I bought some 04 lug covers from a dealer online, correct part number listed and shipped, but....they are too large. Look exactly the same but wont fit. Whats the deal. also, what keeps these from falling off. Mine have. They just slip on. I am thinking of putting a dab of silicone on the lug nut.


----------



## GTO JUDGE (May 14, 2005)

johnfin said:


> I bought some 04 lug covers from a dealer online, correct part number listed and shipped, but....they are too large. Look exactly the same but wont fit. Whats the deal. also, what keeps these from falling off. Mine have. They just slip on. I am thinking of putting a dab of silicone on the lug nut.
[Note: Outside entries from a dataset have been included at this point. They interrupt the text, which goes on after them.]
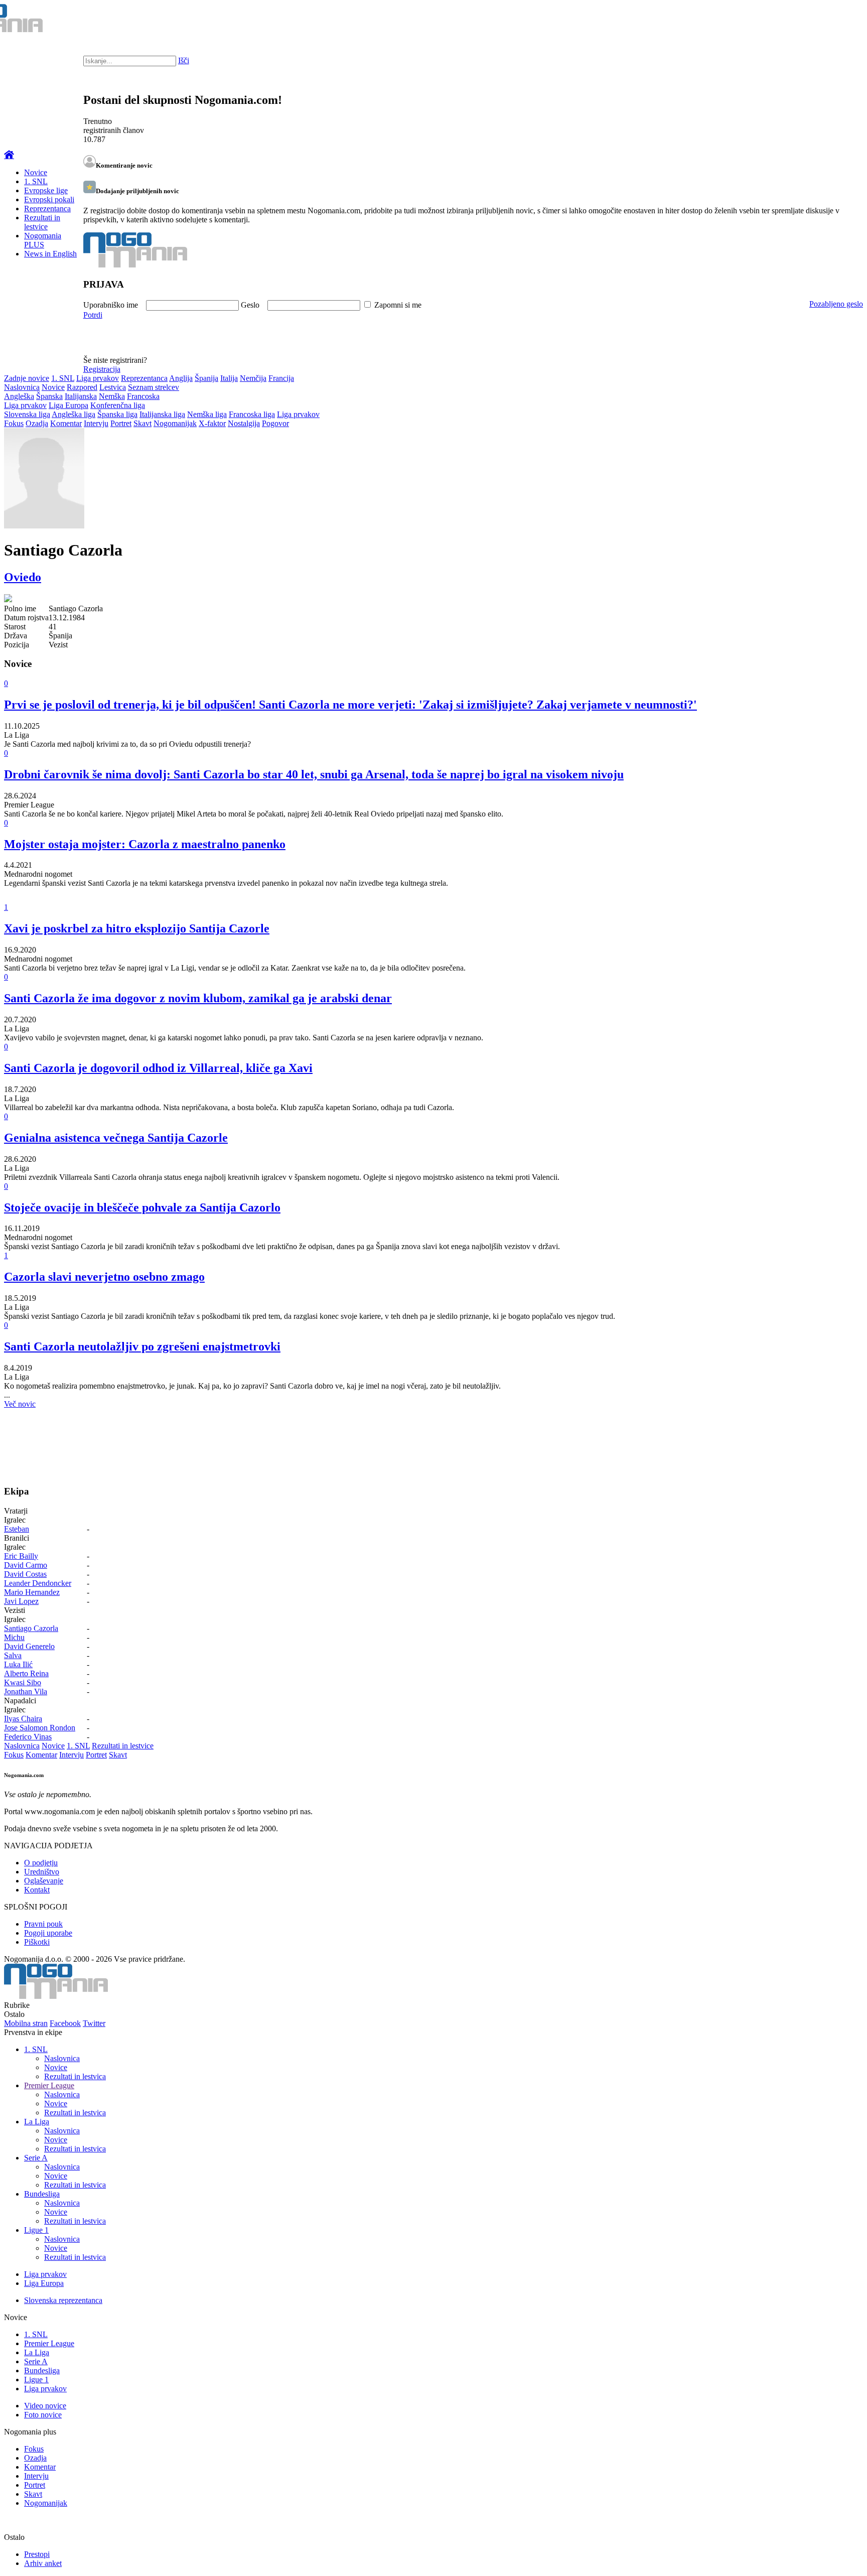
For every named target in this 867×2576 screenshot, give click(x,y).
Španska (49, 396)
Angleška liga (73, 414)
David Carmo (25, 1565)
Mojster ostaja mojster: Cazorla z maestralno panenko (144, 844)
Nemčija (253, 378)
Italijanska (81, 396)
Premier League (49, 2085)
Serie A (36, 2157)
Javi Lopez (21, 1601)
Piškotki (37, 1942)
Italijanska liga (162, 414)
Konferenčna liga (117, 405)
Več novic (20, 1404)
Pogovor (275, 423)
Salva (13, 1655)
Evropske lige (46, 190)
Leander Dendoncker (37, 1583)
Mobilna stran (26, 2023)
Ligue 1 (36, 2230)
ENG (839, 20)
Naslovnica (22, 387)
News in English (50, 253)
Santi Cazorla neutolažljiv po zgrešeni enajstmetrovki (142, 1346)
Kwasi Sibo (22, 1682)
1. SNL (36, 181)
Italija (229, 378)
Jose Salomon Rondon (39, 1727)
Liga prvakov (97, 378)
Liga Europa (68, 405)
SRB (819, 20)
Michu (14, 1637)
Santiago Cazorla (31, 1628)
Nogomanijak (175, 423)
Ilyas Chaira (23, 1718)
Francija (281, 378)
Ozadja (37, 423)
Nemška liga (207, 414)
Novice (35, 172)
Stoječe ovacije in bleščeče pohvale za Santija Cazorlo (142, 1207)
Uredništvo (41, 1871)
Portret (120, 423)
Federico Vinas (28, 1736)
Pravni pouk (43, 1924)
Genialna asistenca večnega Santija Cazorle (116, 1137)
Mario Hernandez (32, 1592)
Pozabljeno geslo (836, 304)
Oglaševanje (43, 1880)
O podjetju (41, 1862)
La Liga (36, 2121)
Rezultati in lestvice (42, 222)
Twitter (94, 2023)
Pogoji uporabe (48, 1933)
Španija (206, 378)
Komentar (66, 423)
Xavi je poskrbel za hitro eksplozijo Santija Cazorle (136, 928)
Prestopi (37, 2554)
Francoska (143, 396)
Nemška (112, 396)
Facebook (65, 2023)
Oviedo (22, 577)
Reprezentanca (47, 208)
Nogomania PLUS (42, 240)
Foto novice (43, 2414)
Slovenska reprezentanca (63, 2300)
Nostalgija (244, 423)
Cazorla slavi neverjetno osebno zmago (104, 1276)
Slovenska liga (27, 414)
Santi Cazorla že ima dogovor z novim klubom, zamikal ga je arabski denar (198, 998)
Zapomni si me (397, 305)
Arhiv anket (43, 2563)
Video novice (45, 2405)
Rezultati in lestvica (75, 2076)
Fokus (14, 423)
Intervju (96, 423)
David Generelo (29, 1646)
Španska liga (117, 414)
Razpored (82, 387)
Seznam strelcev (153, 387)
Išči (183, 60)
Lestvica (112, 387)
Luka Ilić (18, 1664)
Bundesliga (42, 2194)
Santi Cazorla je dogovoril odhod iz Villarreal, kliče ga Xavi (158, 1067)
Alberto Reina (26, 1673)
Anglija (181, 378)
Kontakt (37, 1889)
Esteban (16, 1529)
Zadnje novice (26, 378)
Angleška (19, 396)
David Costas (25, 1574)
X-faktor (212, 423)
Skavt (142, 423)
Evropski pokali (49, 199)
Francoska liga (252, 414)
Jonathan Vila (25, 1691)
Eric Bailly (21, 1556)
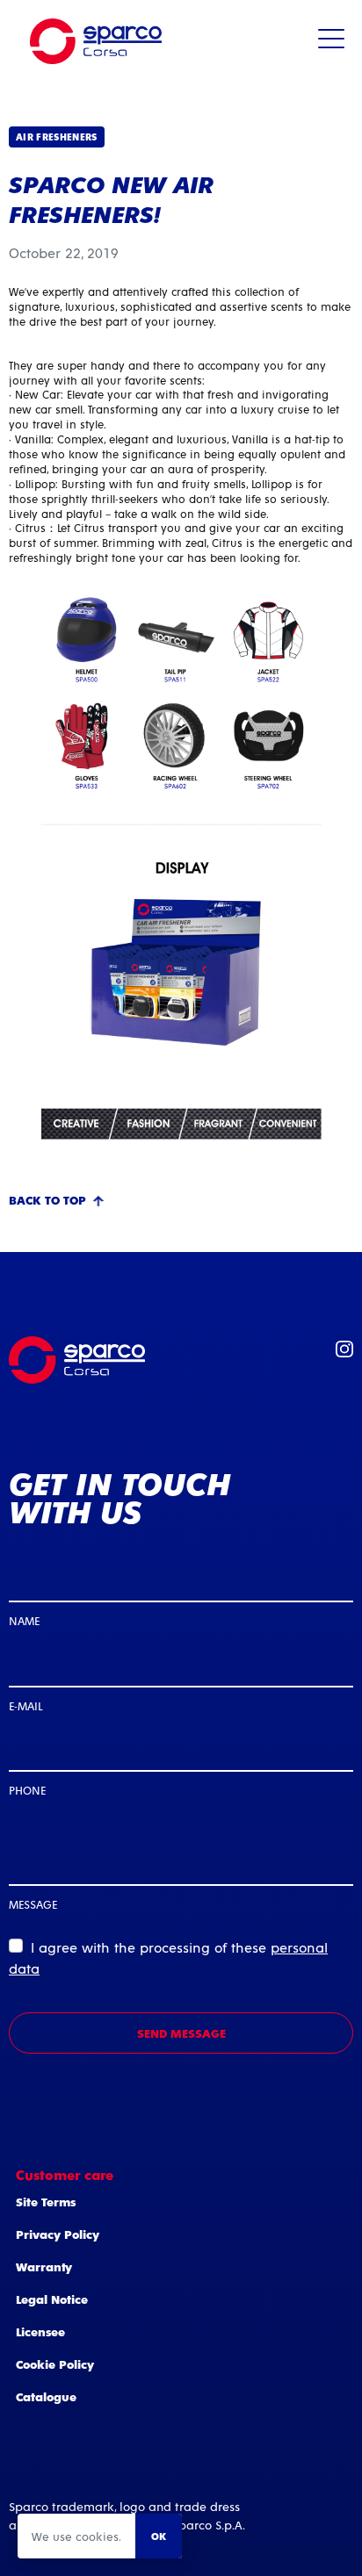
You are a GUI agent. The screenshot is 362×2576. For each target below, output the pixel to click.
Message (33, 1903)
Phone (27, 1789)
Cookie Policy (55, 2364)
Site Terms (46, 2201)
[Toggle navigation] (331, 41)
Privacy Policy (57, 2234)
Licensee (40, 2331)
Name (24, 1620)
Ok (158, 2535)
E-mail (25, 1705)
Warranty (44, 2266)
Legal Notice (52, 2299)
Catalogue (46, 2396)
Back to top (47, 1199)
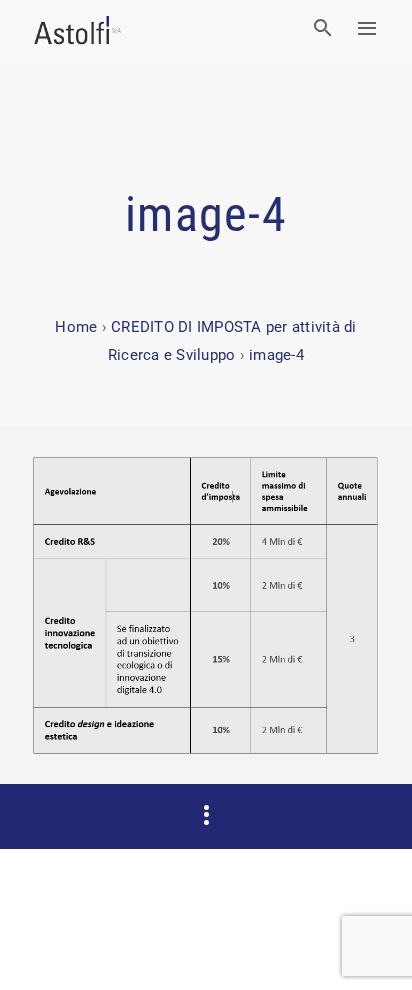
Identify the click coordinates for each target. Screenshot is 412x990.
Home (76, 327)
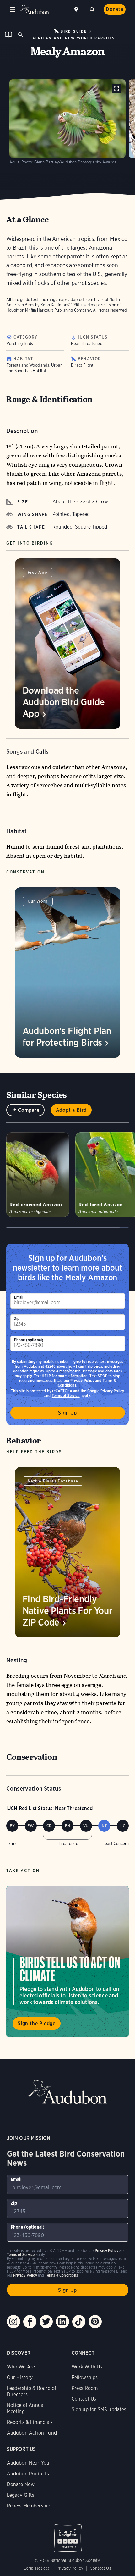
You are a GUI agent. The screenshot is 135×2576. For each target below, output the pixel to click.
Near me (76, 9)
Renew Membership (29, 2506)
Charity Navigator (67, 2535)
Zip (17, 1318)
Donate (114, 9)
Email (19, 1297)
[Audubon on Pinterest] (95, 2321)
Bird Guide (74, 31)
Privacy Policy (82, 1380)
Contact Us (84, 2399)
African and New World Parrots (73, 38)
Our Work (38, 901)
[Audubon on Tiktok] (78, 2321)
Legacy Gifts (21, 2495)
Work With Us (87, 2367)
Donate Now (21, 2484)
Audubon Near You (28, 2463)
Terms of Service (66, 1395)
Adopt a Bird (71, 1110)
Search (92, 8)
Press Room (85, 2388)
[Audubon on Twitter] (46, 2321)
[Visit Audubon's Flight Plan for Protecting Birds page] (67, 972)
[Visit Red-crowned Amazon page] (37, 1174)
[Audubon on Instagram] (13, 2321)
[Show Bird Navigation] (8, 35)
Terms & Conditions (61, 2275)
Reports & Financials (30, 2422)
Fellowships (85, 2377)
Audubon (34, 9)
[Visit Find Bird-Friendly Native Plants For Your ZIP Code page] (67, 1552)
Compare (29, 1110)
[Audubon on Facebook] (29, 2321)
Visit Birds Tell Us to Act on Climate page (67, 1961)
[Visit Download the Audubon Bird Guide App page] (67, 643)
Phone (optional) (29, 1340)
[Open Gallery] (116, 88)
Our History (20, 2377)
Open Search (20, 34)
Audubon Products (28, 2474)
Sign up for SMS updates (99, 2410)
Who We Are (21, 2367)
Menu (12, 9)
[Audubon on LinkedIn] (62, 2321)
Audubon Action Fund (32, 2433)
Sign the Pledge (37, 2023)
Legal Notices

www.gtog8ta.com will be introducing replacement caps. They'll offer them in black, silver, and chrome. 

Are your lug nuts rounded over? Some of these buffoons in garages love their air guns and hammer the pi$$ out of lug nuts. All for 100lbs or less of torque. 

They snap on. A removal tool came with the car many lost or kept them when selling the car. The tool fits over the caps and safely removes them. People pry them off cracking them and disfiguring them and the fit then is compromised and they fly off. I ordered my car in 2005 and all are accounted for. 

I purchased a whole 4 car set of them as back up as just in-cases when the car was new I have yet to use them. I have used the tool to remove them no issues.


----------